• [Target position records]
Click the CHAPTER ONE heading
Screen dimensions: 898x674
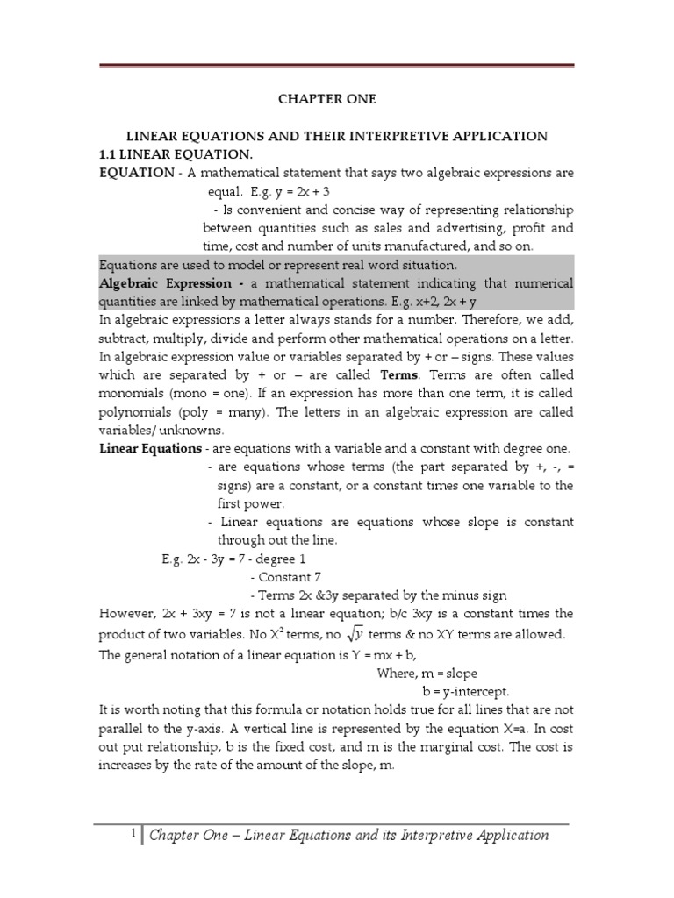[326, 99]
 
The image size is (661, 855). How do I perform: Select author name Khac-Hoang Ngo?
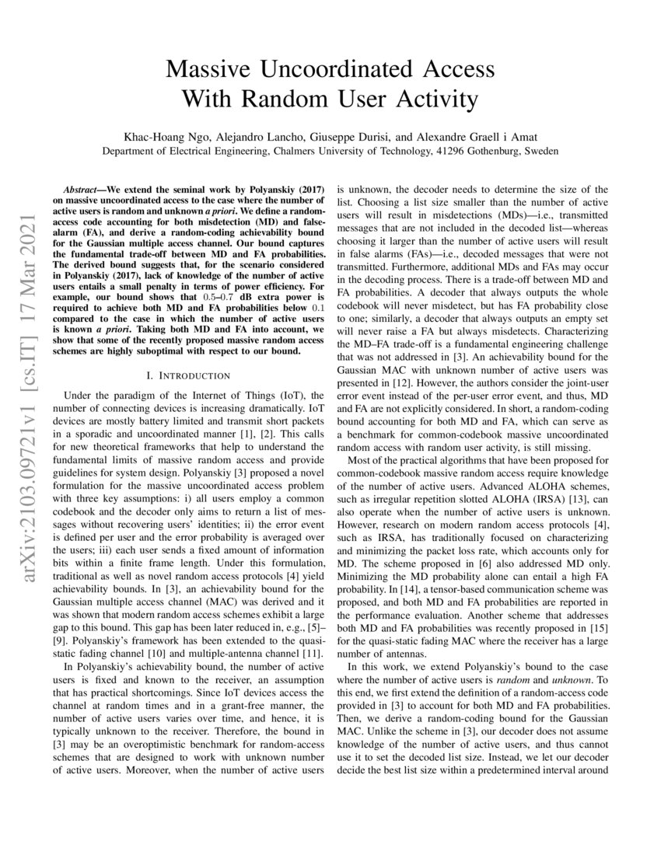pyautogui.click(x=166, y=136)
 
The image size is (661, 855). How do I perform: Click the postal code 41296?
pyautogui.click(x=437, y=151)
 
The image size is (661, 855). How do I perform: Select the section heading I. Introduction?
pyautogui.click(x=183, y=375)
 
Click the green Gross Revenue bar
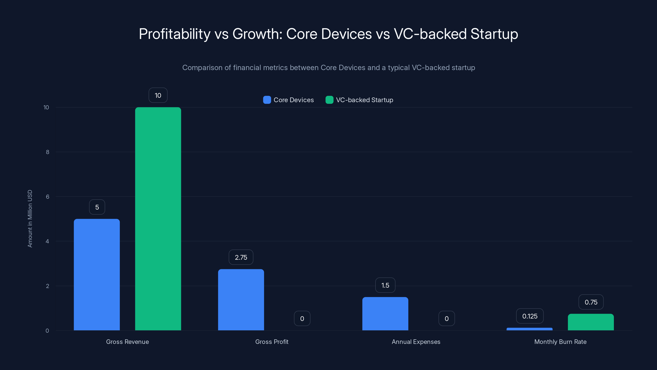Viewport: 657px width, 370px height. (x=158, y=219)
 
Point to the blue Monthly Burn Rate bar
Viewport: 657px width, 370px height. (x=530, y=329)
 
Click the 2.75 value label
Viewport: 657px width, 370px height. (x=241, y=257)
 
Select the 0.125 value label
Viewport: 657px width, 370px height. (x=530, y=316)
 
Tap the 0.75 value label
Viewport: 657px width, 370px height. (x=591, y=302)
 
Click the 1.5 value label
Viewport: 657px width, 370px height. (x=385, y=285)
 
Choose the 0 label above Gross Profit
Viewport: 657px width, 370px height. (x=302, y=318)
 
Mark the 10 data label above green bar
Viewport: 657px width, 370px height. (x=158, y=95)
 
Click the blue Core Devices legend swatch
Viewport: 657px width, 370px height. (x=267, y=100)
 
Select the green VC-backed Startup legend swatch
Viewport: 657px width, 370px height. (x=329, y=100)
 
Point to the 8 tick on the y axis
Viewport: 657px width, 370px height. (x=47, y=152)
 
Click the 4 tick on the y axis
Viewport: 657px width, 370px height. (x=47, y=241)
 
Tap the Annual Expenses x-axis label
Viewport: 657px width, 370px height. (x=416, y=342)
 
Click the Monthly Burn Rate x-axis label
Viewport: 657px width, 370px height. (x=560, y=342)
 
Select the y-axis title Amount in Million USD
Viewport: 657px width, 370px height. (x=30, y=219)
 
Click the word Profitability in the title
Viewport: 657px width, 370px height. (x=175, y=34)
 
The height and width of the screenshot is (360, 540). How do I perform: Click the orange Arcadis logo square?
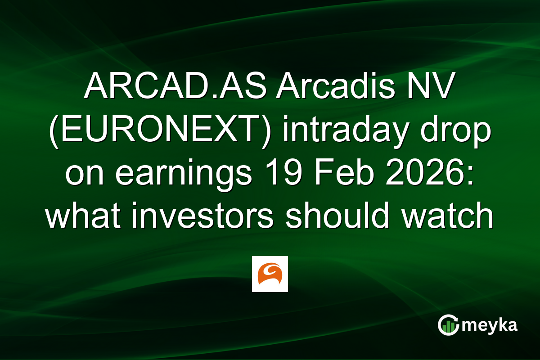(270, 274)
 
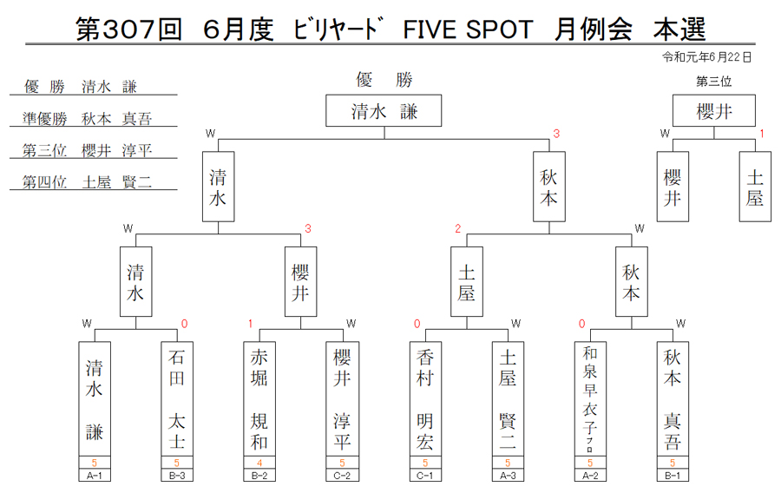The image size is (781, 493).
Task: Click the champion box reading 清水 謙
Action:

• [PROBLEM TO SOLVE] Format the material above as a Markdown table with the columns "No." and "Text", putting one line per row with its running number and omitting blank lines and all pictures.

• [REPLY TO THE EXERCISE]
| No. | Text |
|---|---|
| 1 | Click the CHAPTER ONE heading |
| 2 | Screen dimensions: 898x674 |
| 3 | [326, 99] |
| 4 | The image size is (661, 855). How do I perform: Select author name Khac-Hoang Ngo? |
| 5 | pyautogui.click(x=166, y=136) |
| 6 | The image size is (661, 855). How do I perform: Click the postal code 41296? |
| 7 | pyautogui.click(x=437, y=151) |
| 8 | The image size is (661, 855). How do I perform: Select the section heading I. Introduction? |
| 9 | pyautogui.click(x=183, y=375) |
| 10 | Click the green Gross Revenue bar |
| 11 | Viewport: 657px width, 370px height. (x=158, y=219) |
| 12 | Point to the blue Monthly Burn Rate bar |
| 13 | Viewport: 657px width, 370px height. (x=530, y=329) |
| 14 | Click the 2.75 value label |
| 15 | Viewport: 657px width, 370px height. (x=241, y=257) |
| 16 | Select the 0.125 value label |
| 17 | Viewport: 657px width, 370px height. (x=530, y=316) |
| 18 | Tap the 0.75 value label |
| 19 | Viewport: 657px width, 370px height. (x=591, y=302) |
| 20 | Click the 1.5 value label |
| 21 | Viewport: 657px width, 370px height. (x=385, y=285) |
| 22 | Choose the 0 label above Gross Profit |
| 23 | Viewport: 657px width, 370px height. (x=302, y=318) |
| 24 | Mark the 10 data label above green bar |
| 25 | Viewport: 657px width, 370px height. (x=158, y=95) |
| 26 | Click the blue Core Devices legend swatch |
| 27 | Viewport: 657px width, 370px height. (x=267, y=100) |
| 28 | Select the green VC-backed Startup legend swatch |
| 29 | Viewport: 657px width, 370px height. (x=329, y=100) |
| 30 | Point to the 8 tick on the y axis |
| 31 | Viewport: 657px width, 370px height. (x=47, y=152) |
| 32 | Click the 4 tick on the y axis |
| 33 | Viewport: 657px width, 370px height. (x=47, y=241) |
| 34 | Tap the Annual Expenses x-axis label |
| 35 | Viewport: 657px width, 370px height. (x=416, y=342) |
| 36 | Click the Monthly Burn Rate x-axis label |
| 37 | Viewport: 657px width, 370px height. (x=560, y=342) |
| 38 | Select the y-axis title Amount in Million USD |
| 39 | Viewport: 657px width, 370px height. (x=30, y=219) |
| 40 | Click the word Profitability in the title |
| 41 | Viewport: 657px width, 370px height. (x=175, y=34) |
| 42 | The height and width of the screenshot is (360, 540). How do I perform: Click the orange Arcadis logo square? |
| 43 | (270, 274) |
| 44 | The image size is (781, 493). |
| 45 | Task: Click the champion box reading 清水 謙 |
| 46 | Action: |